Fusion and Healing Prediction in Posterolateral Spinal Fusion Using 18F-Sodium Fluoride-PET/CT

This study measures the total graft of 18F-sodium fluoride (NaF) uptake in non-instrumented posterolateral lumbar fusion (niPLF) patients one month after surgery and correlates it with the difference in the clinical findings between the baseline and one year after surgery. The walking distance (WLK-D), visual analog scale of back pain (VAS-B), VAS score of leg pain (VAS-L), tandem test (TAN), Oswestry Disability Index questionnaire (ODI), and European Quality of Life-5 Dimensions questionnaire (EQ-5D) were assessed before surgery and one year after.

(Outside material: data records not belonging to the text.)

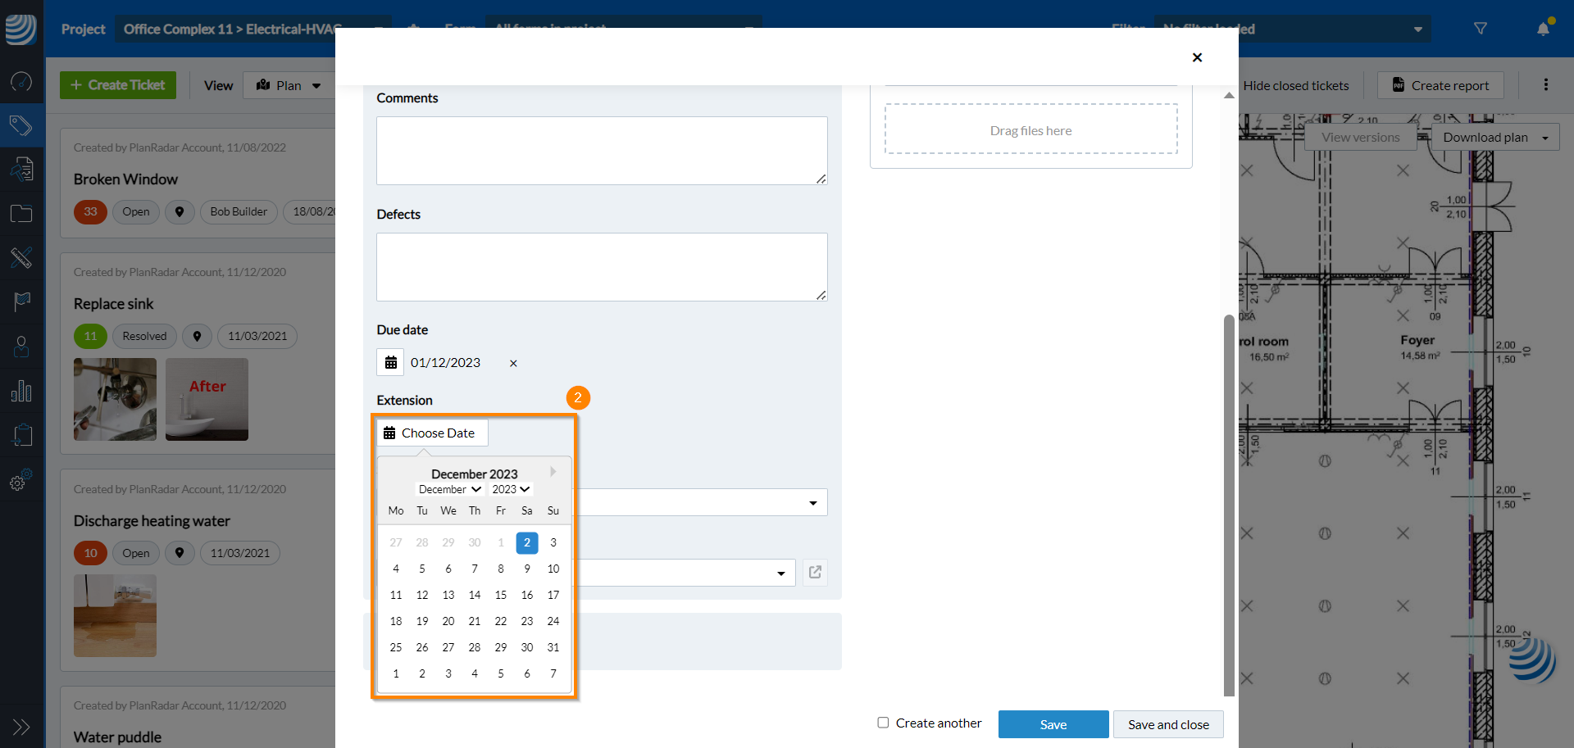The width and height of the screenshot is (1574, 748).
Task: Expand the sidebar with double chevron icon
Action: [x=21, y=727]
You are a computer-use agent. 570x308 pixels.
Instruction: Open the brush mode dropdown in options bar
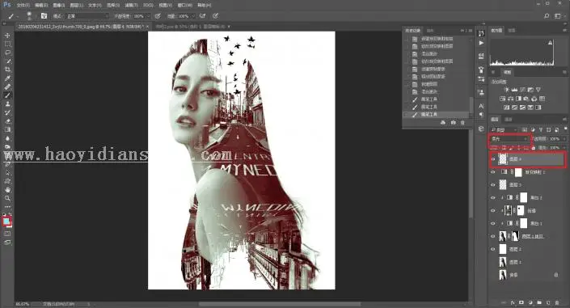pos(87,16)
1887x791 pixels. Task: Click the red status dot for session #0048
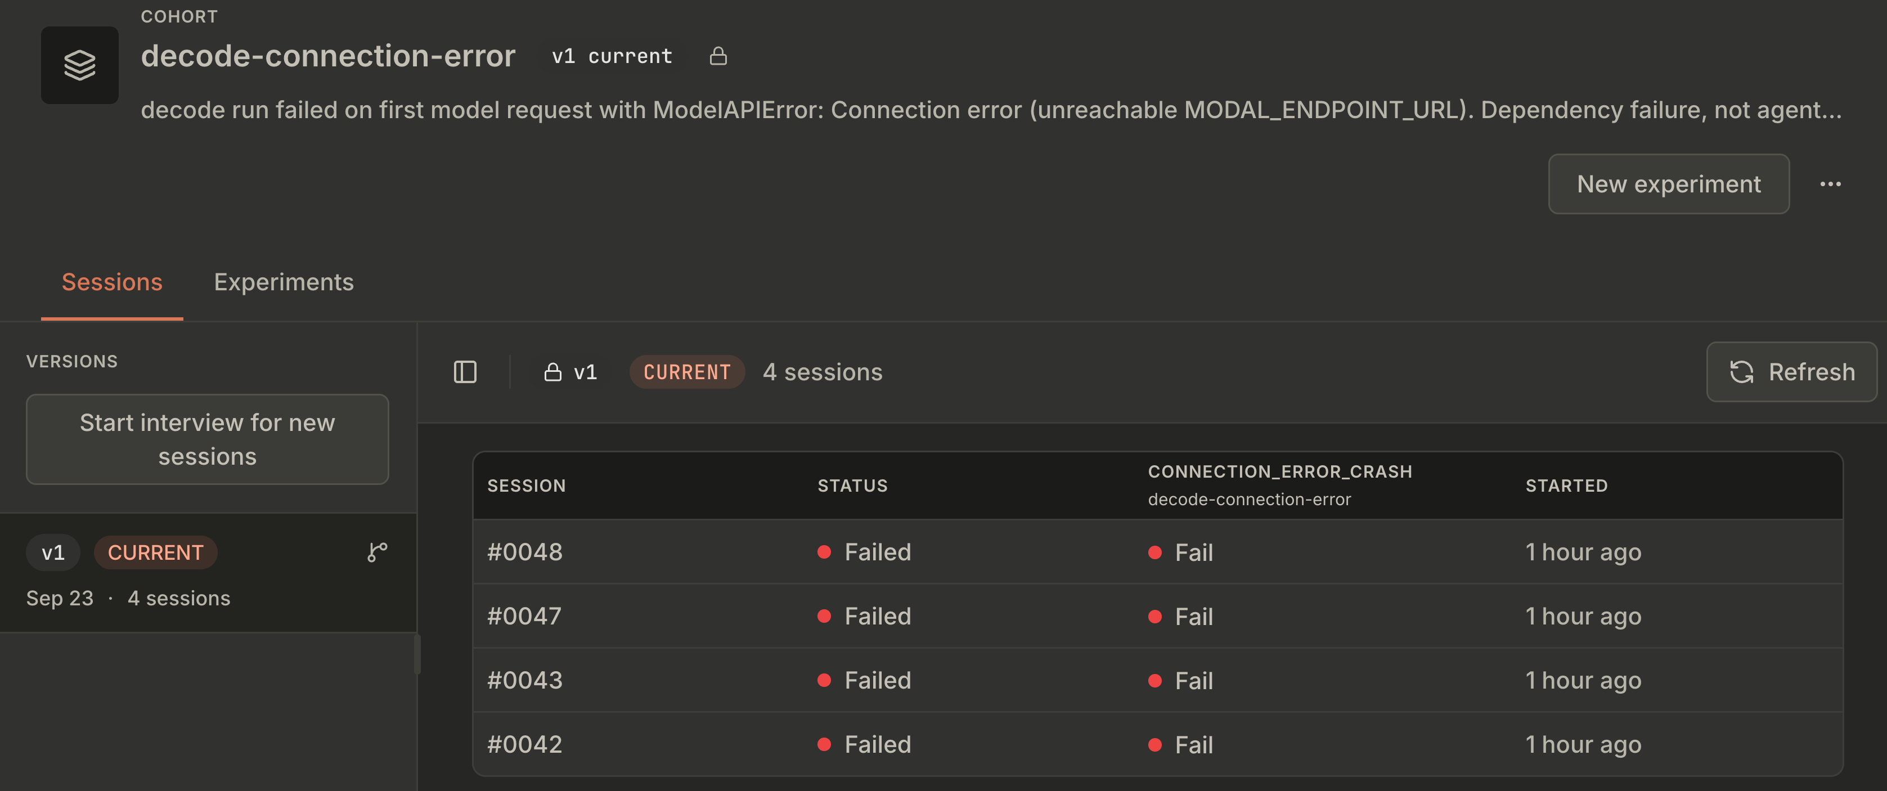coord(824,552)
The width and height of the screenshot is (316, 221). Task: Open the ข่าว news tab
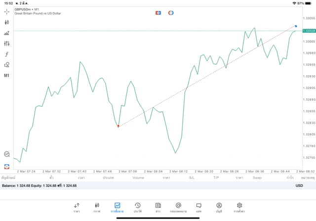[158, 207]
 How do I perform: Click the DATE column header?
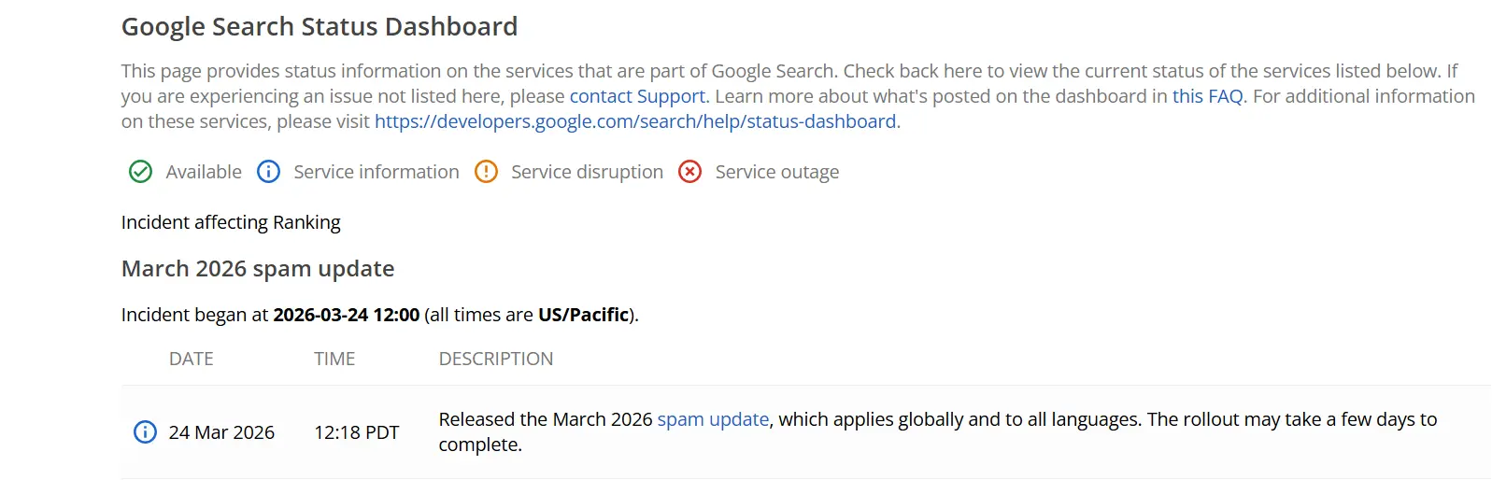click(192, 359)
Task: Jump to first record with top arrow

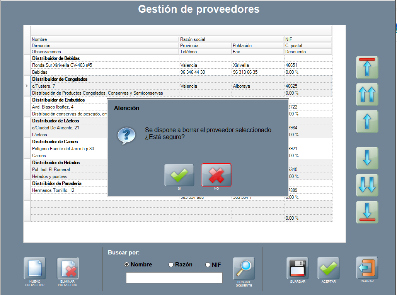Action: (367, 68)
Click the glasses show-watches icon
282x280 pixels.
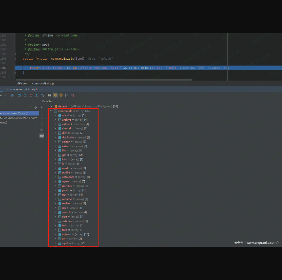pos(42,136)
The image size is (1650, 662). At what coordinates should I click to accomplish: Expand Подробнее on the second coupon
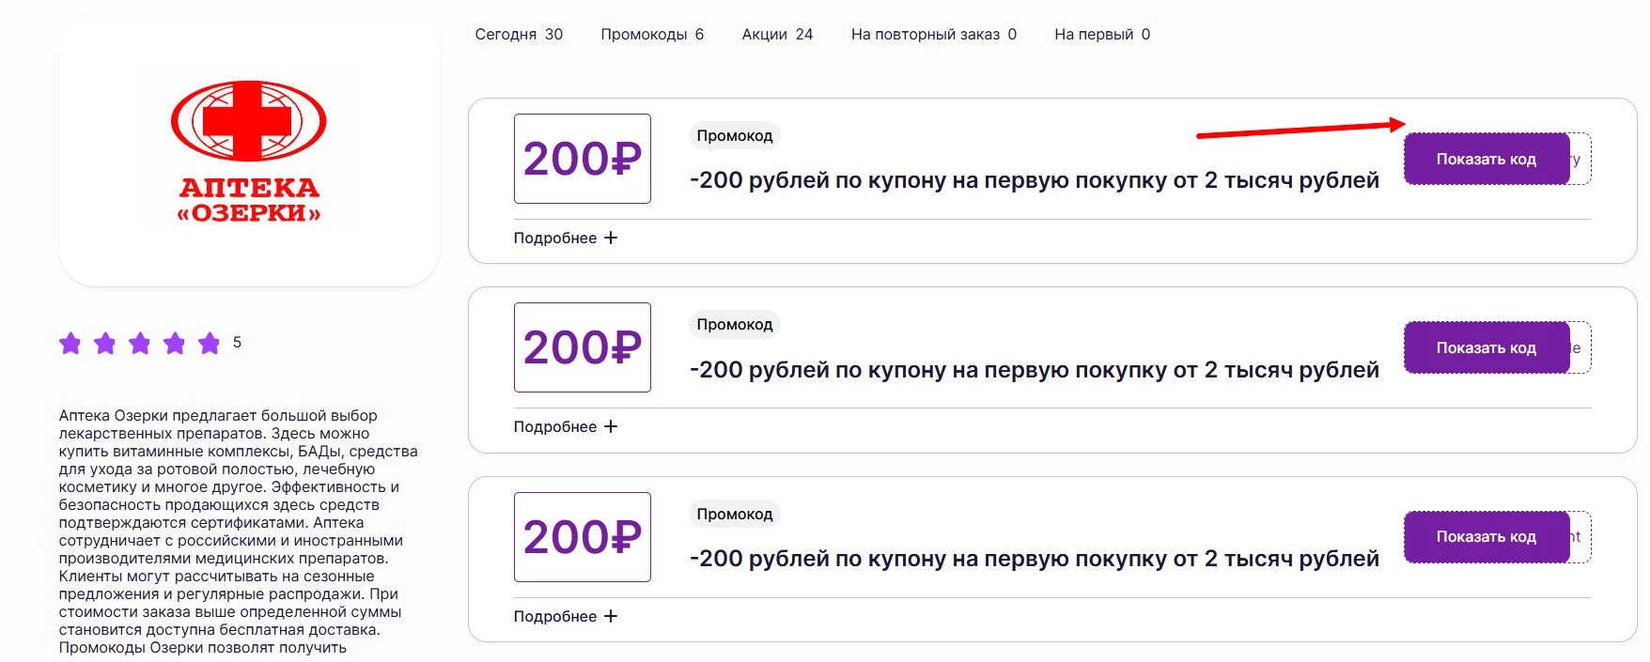(x=564, y=426)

The graft NaF uptake was analyzed quantitatively with a fixed threshold algorithm resulting in the total graft uptake (SUVtotal) and partial volume corrected SUVtotal (cSUVtotal). Only 4 out of 18 patients experienced fusion; they had an insignificantly lower median total graft uptakes, i.e., 1178 SUVtotal vs. 1224 SUVtotal (p = 0.73) and 1282 cSUVtotal vs. 1231 cSUVtotal (p = 0.35), respectively. Similarly, fused patients experienced insignificantly larger pain decreases, i.e., median VAS-B 4.3 vs. 3.8 (p = 0.92) and VAS-L −6.4 vs. −4.4 (p = 0.2). We found an insignificant trend for a lower NaF uptake and less pain in fused patients. The NaF uptake did not correlate with the chronological change in the clinical parameters.